La Casa Bianca ha definito “preoccupante” il controllo esercitato da parte delle autorità turche e ha chiesto con urgenza ad Ankara il rispetto della libertà di stampa: “In una società democratica il pensiero critico va incoraggiato, non messo a tacere”, ha sottolineato. Anche i diversi rappresentanti europei hanno espresso la loro preoccupazione per la situazione turca. “Il sequestro di Zaman è un altro colpo alla libertà di stampa in Turchia. Voglio sollevare questa questione lunedì con Ahmet Davutoglu (il premier turco ndr.)” ha scritto su Twitter il presidente del Parlamento europeo, Martin Schulz. “Se qualcuno non è d’accordo con le notizie di un giornale dovrebbe opporsi con i fatti, non imbavagliando il giornalismo”, ha aggiunto. Il commissario Ue all’allargamento Johannes Hahn, ha detto invece di seguire con “grande preoccupazione” ciò che sta accadendo in Turchia. Una vicenda, sottolinea, che “mette in discussione” i progressi fatti da Ankara in altri settori. “Come Paese candidato all’adesione la Turchia deve rispettare la libertà di stampa. Continueremo a monitorare attentamente la vicenda. I diritti fondamentali restano sulla nostra agenda e non sono materia negoziabile“.

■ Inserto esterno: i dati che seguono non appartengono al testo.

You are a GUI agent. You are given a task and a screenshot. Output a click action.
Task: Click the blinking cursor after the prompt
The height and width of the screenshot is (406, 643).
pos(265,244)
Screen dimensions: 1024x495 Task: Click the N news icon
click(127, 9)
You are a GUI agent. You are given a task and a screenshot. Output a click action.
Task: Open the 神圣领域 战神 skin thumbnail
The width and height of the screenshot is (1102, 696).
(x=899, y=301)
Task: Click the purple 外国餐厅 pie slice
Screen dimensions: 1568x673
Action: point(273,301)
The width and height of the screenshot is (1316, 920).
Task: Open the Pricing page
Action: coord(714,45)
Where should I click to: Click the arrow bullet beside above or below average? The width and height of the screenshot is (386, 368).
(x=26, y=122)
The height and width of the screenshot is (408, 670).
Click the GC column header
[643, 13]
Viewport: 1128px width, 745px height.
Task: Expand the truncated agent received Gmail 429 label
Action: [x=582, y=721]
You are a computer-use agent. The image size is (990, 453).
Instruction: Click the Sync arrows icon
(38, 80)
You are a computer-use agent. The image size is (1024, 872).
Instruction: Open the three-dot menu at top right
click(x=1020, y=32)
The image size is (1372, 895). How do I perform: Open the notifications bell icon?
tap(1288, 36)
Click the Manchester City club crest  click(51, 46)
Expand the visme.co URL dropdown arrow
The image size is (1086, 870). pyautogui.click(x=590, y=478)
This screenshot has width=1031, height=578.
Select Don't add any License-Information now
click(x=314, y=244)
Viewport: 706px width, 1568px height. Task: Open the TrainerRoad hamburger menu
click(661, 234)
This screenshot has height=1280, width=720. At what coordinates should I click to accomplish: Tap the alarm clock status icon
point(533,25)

Venerdì la decisione del commissariamento di Feza ha scatenato le proteste della stampa indipendente turca e dei partiti di opposizione, facendo piovere condanne anche dall’Estero, con il Consiglio d’Europa che ha parlato di “interferenza molto grave nella libertà dei media, che non dovrebbe avere luogo in una società democratica”. Per la stampa turca non è un momento facile: nei mesi scorsi la procura di Istanbul aveva chiesto l’ergastolo per due giornalisti del quotidiano di opposizione Cumhuriyet, Can Dundan e Erdem Gul, rispettivamente direttore e caporedattore, arrestati a novembre 2015 con l’accusa di spionaggio e propaganda terroristica, e scarcerati il mese scorso. A far finire il giornale nel mirino di Erdogan un’inchiesta su un presunto passaggio d’armi dalla Turchia alla Siria, documentata sul quotidiano turco. La pubblicazione aveva scatenato le ire del presidente turco che aveva giurato che avrebbero pagato “un caro prezzo” Dundar e il suo giornale per la pubblicazione di quell’inchiesta.
Ma Zaman è solo l’ultimo dei giornali finiti nel mirino del “Sultano” turco: ad essere accusati di propaganda terroristica, oltre al Cumhuriyet, sono anche i quotidiani Hurriyet, Radikal, Taraf, Sozcu, BuguneZaman, come pure le tv private Cnn Turk e Kanal D, tutte realtà che hanno espresso le loro critiche nei confronti del governo, raccontando la politica torbida del presidente. Ma l’odio del “Sultano” verso la libertà di stampa è andato oltre i confini turchi, prendendo di mira anche il New York Times, la Bbc e laCnn, accusati di voler “indebolire la Turchia, dividerla e disintegrarla e poi dominarla“.